Pushing through a thick crowd, I made my way toward the exit. My arms strained under the weight of the full bucket, but I carried it through the parking lot without stopping to rest. At Renata’s truck I set the bucket down, sinking, exhausted, onto the hard concrete.
From behind the darkwindows, Elizabeth watched. I was sure of it, even though I couldn’t see the outline of her body behind the glass. The back door remained locked. Shivering, I watched the sun drop out of sight. I would have ten minutes, no more, before I was left to root for the spoon in darkness.
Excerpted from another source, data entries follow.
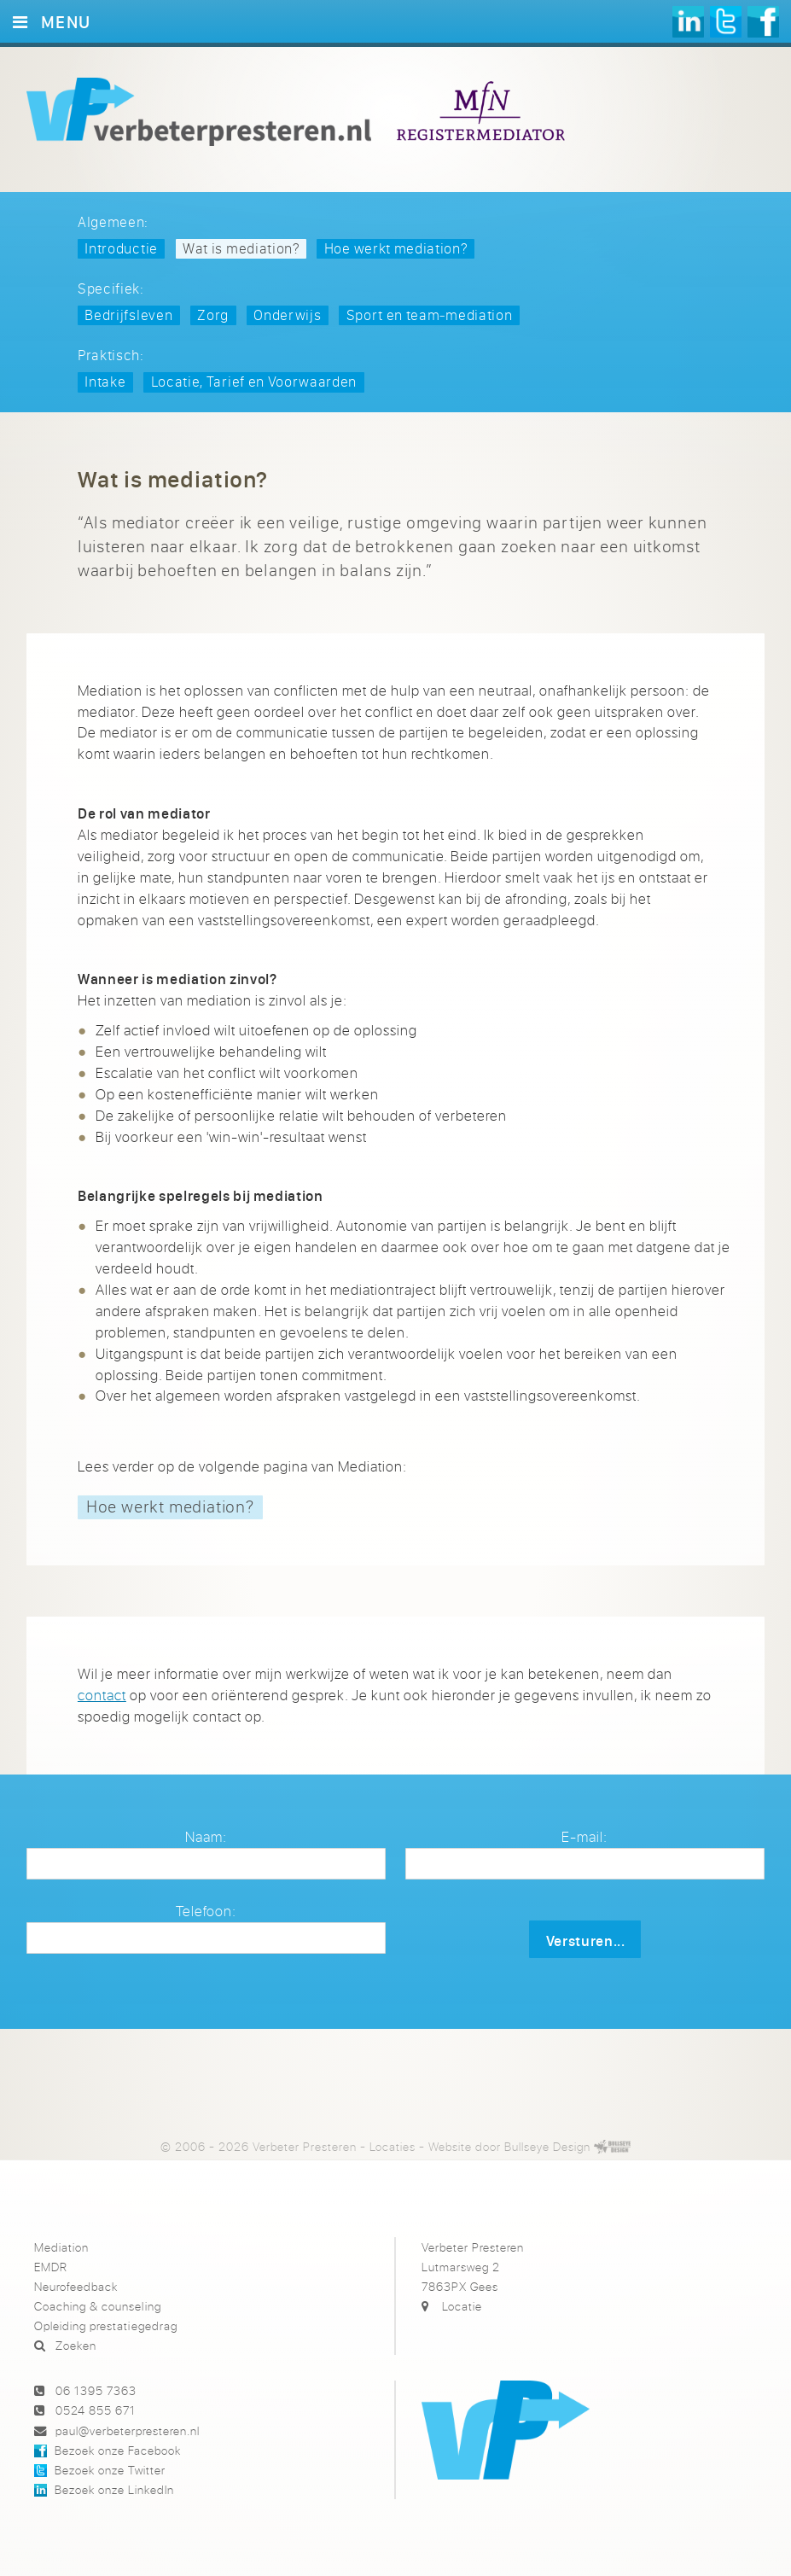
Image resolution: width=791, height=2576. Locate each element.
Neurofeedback (76, 2286)
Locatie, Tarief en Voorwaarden (254, 381)
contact (102, 1695)
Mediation (61, 2247)
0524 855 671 (95, 2410)
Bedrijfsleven (128, 314)
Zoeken (75, 2345)
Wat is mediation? (241, 248)
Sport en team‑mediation (429, 314)
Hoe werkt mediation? (396, 248)
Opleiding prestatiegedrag (105, 2325)
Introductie (120, 248)
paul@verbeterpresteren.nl (127, 2430)
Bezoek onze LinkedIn (114, 2489)
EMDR (50, 2266)
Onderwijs (287, 314)
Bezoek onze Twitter (110, 2470)
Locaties (392, 2146)
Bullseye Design (547, 2146)
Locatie (462, 2306)
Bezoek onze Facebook (118, 2450)
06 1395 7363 (96, 2390)
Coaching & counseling (97, 2306)
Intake (104, 381)
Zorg (213, 314)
I’d been locked out before. The first time I was five years old, my protruding stomach empty in a house with too many children and too many bottles of beer. Sitting on the kitchen floor, I had watched a tiny white Chihuahua eat her dinner from a ceramic bowl. I inched closer, overcome by jealousy. It was not my intention to eat the dog’s food, but when my foster father saw me, my face only centimeters from the bowl, he picked me up by the back of my turtleneck and threw me out. Act like an animal, be treated like an animal , he’d said. Pressing my body against the sliding glass door, I’d absorbed the heat of the house and watched the family prepare for bed, never imagining they’d leave me there all night. But they did. My body quivered, cold and afraid, and I kept thinking about the way the little dog shook when she was scared, her triangular ears vibrating. My foster mother sneaked downstairs in the middle of the night and tossed a blanket through a high kitchen window, but she did not open the door until morning.